Domingo: los 75 años del coloso
- “Buenas noches. Disculpe la hora. Soy Plácido Domingo”.
- “Y yo Pavarotti”.
He aquí la conversación telefónica que mantuvieron mi madre y Plácido Domingo hace cosa de 25 años. Y no era una inocentada, sino el preámbulo de la primera vez que hablé con el tenorísimo. No lo conocía, pero la osadía característica de las mocedades explica que me atreviera a dejarle un mensaje en el hotel madrileño donde se hospedaba. Que era el Rex. Diciéndole que tenía intención de entrevistarlo. Y que no se preocupara del horario, aunque la propia temeridad de la iniciativa explica que renunciara a comentársela a mi madre. Respondió al teléfono pasada la media noche creyéndose víctima de una inocentada. Y la disuadió de colgar el timbre del cantante. “Rubén, Plácido Domingo al teléfono”.
Comenzó entonces mi periodo de fascinación y de conversión. Quiero decir que los melómanos ortodoxos habíamos convertido a Alfredo Kraus en nuestro símbolo de devoción, contraponiéndolo por su exquisitez y su naturaleza aristocrática a la mundanidad dominguista. Un tenor de élites frente a un tenor de masas. Unos esnobs frente al resto del mundo.
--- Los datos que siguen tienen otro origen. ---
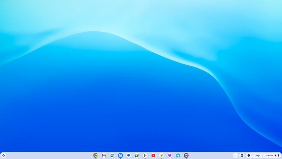Launch the YouTube app

point(153,155)
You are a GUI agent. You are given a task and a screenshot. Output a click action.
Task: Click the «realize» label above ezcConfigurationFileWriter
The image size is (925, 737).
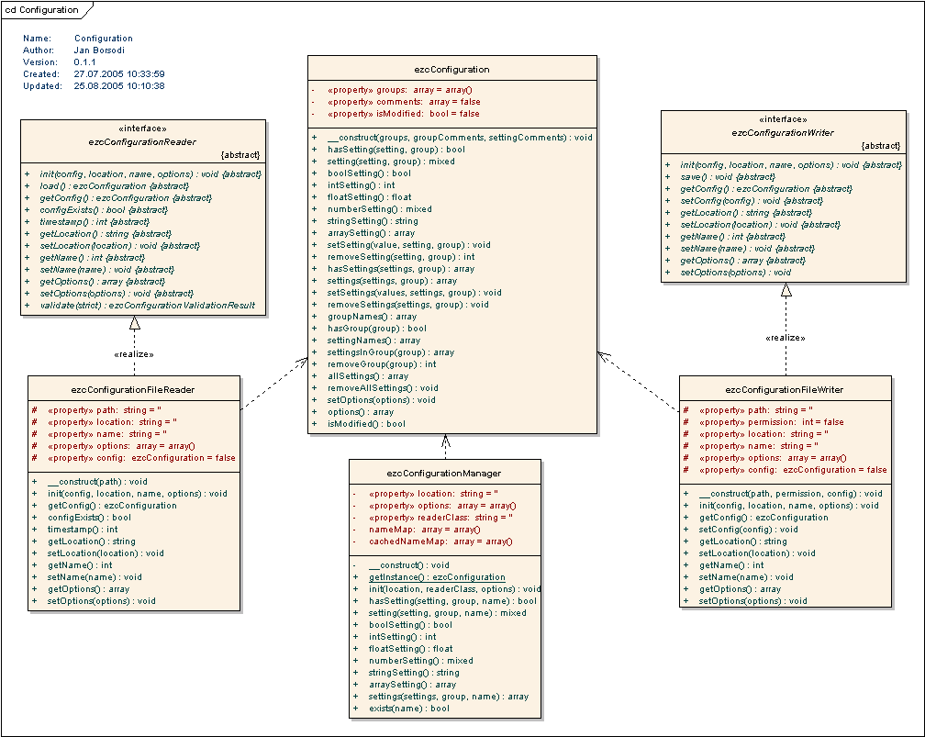click(785, 338)
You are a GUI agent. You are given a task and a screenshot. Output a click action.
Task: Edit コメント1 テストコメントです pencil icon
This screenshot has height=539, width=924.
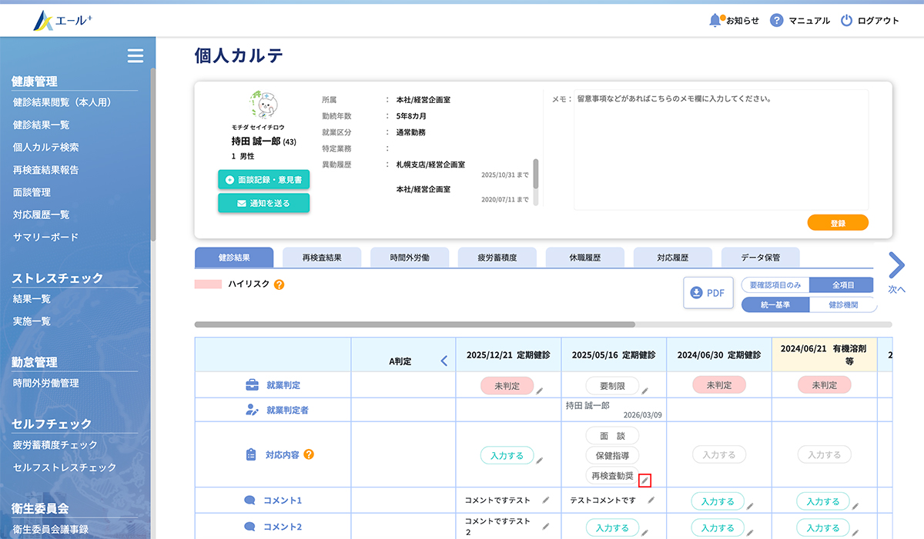[651, 501]
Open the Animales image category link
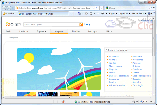Image resolution: width=157 pixels, height=105 pixels. click(113, 60)
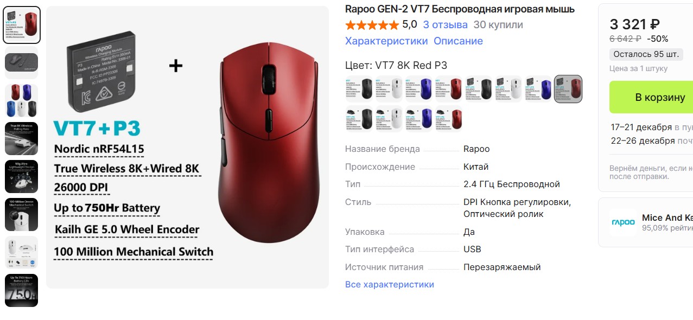This screenshot has width=693, height=320.
Task: Choose the white VT7 mouse-only variant
Action: tap(389, 89)
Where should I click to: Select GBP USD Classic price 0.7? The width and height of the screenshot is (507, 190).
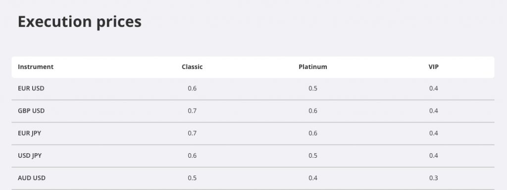point(192,111)
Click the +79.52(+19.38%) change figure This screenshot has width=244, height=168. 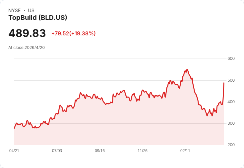pyautogui.click(x=74, y=33)
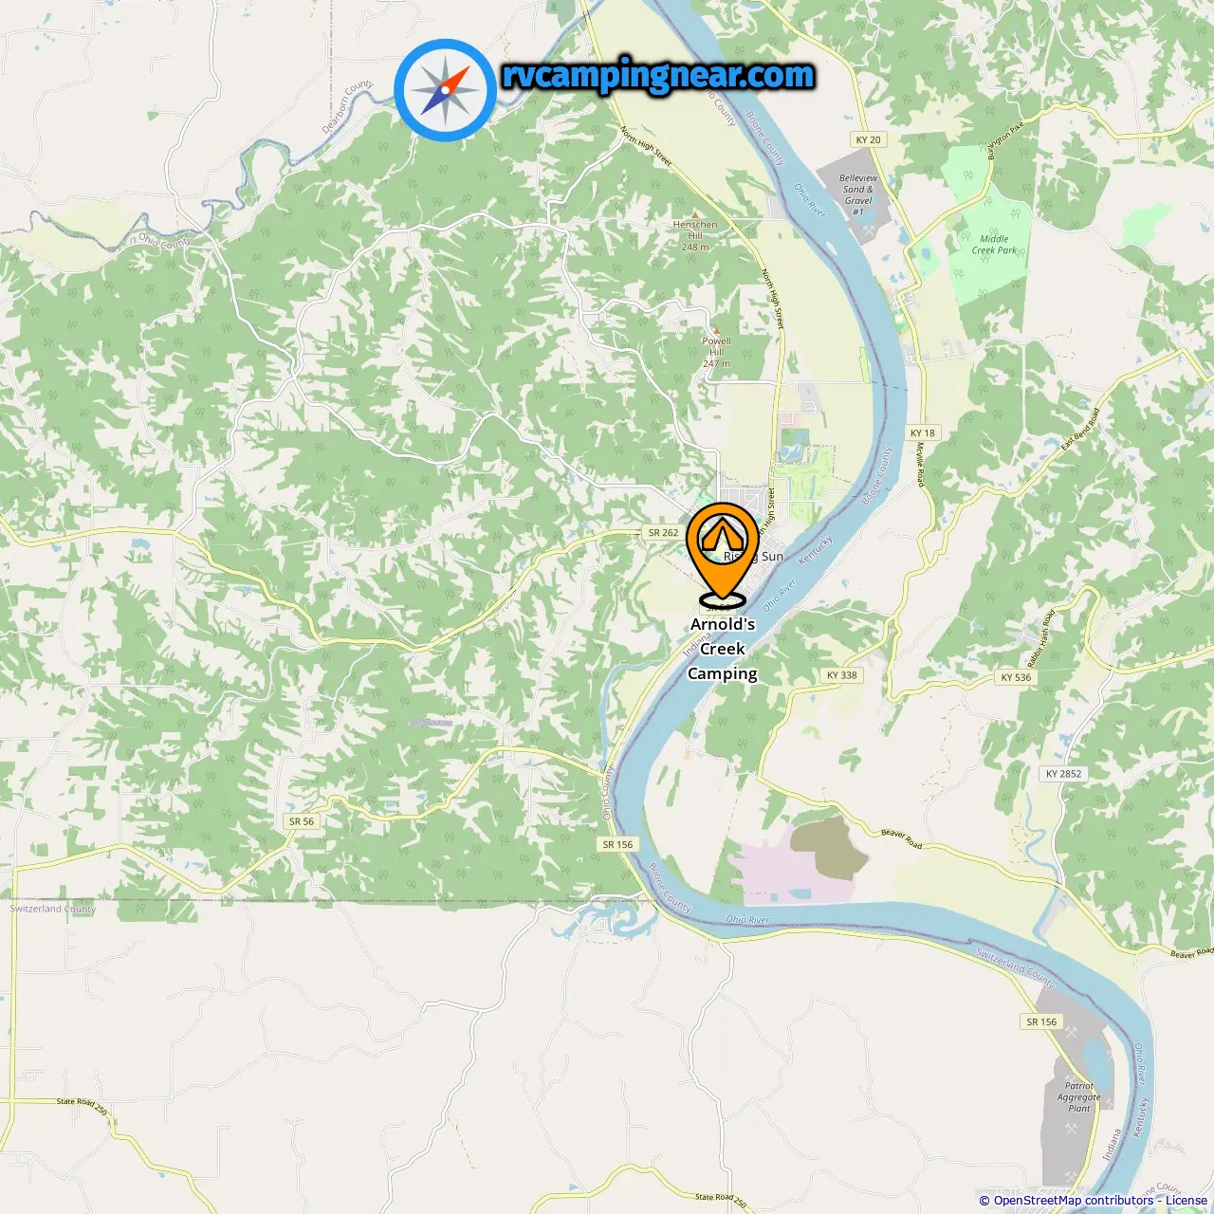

Y no creo estar exagerando. Domingo desempeña el don de la ubicuidad. Pudo demostrarse aquel día en que estaba ensayando Los troyanos en el Met de Nueva York y cantando Otello en San Francisco.
De costa a costa, Domingo exponía su dimensión prodigiosa y milagrera. De otro modo, no hubiera sido capaz de haber interpretado 140 papeles diferentes. Que han sido 140 maneras de desdoblarse él mismo, toda vez que Domingo, un decatleta, un epígono canoro de Hércules, necesita ser él mismo para identificarse con el personaje que representa.
Le sucedía a Marlon Brando. Que no era un camaleón, como pudiera sospecharse de su polifacético catálogo cinematográfico. Brando, como Domingo, nunca dejó de ser Brando en cada papel que hizo. El personaje quedaba detrás de su voluptuosa y caníbal manera de trabajar. Siendo él mismo, lograba transformarse en Julio César y en Zapata.
Que es cuanto le ocurrió a Domingo con Sansón y con Parsifal. Con Don José y con Werther, con Cavaradossi y con Don Carlo, dilatando un catálogo que impresiona por la versatilidad y que le ha permitido cumplir 75 años este jueves en la cima de la ópera y del teatro del mundo recreándose en la aliteración de su aforismo preferido: “If I rest, I rust”. “Si descanso, me oxido”.
No existe un fenómeno similar en la historia de la ópera ni puede encontrarse un antecedente de parecida longevidad, hecha excepción de un tenor favorito de Stalin, Koslowsky, cuya buena salud a los 90 años sólo se entiende porque únicamente exponía su voz cuando acudía a escucharlo el dictador soviético. Cosa de tres o cuatro veces al año.
Domingo, en cambio, ha sobrepasado las 3.000 funciones para aferrarse al hábitat del teatro. Que es donde nació. Y donde todavía resulta un fenómeno imponente, ahuyentando a los críticos resentidos que lo retiraron hace 40 años y que analizan su voz con la asepsia de un laboratorio.
Semejante ensimismamiento les impide apreciar la naturaleza descomunal de monstruo. Y sus milagros. Pequeños, como acordarse de todas las personas a las que saluda. Medianos, como llamar a un periodista desconocido a medianoche, ya ven. Y grandes, como tragar polvo y más polvo entre los escombros de México DF con ocasión de aquel brutal terremoto de 1985 en que Domingo perdió a sus tíos. También podría haber perdido la voz, de tanto implicarse en el rescate de sus “compatriotas” mexicanos, pero la imagen de Domingo entre las piedras y los cascotes le otorgaba una especie de aura mitológica. Parecía Sansón entre las ruinas del templo filisteo.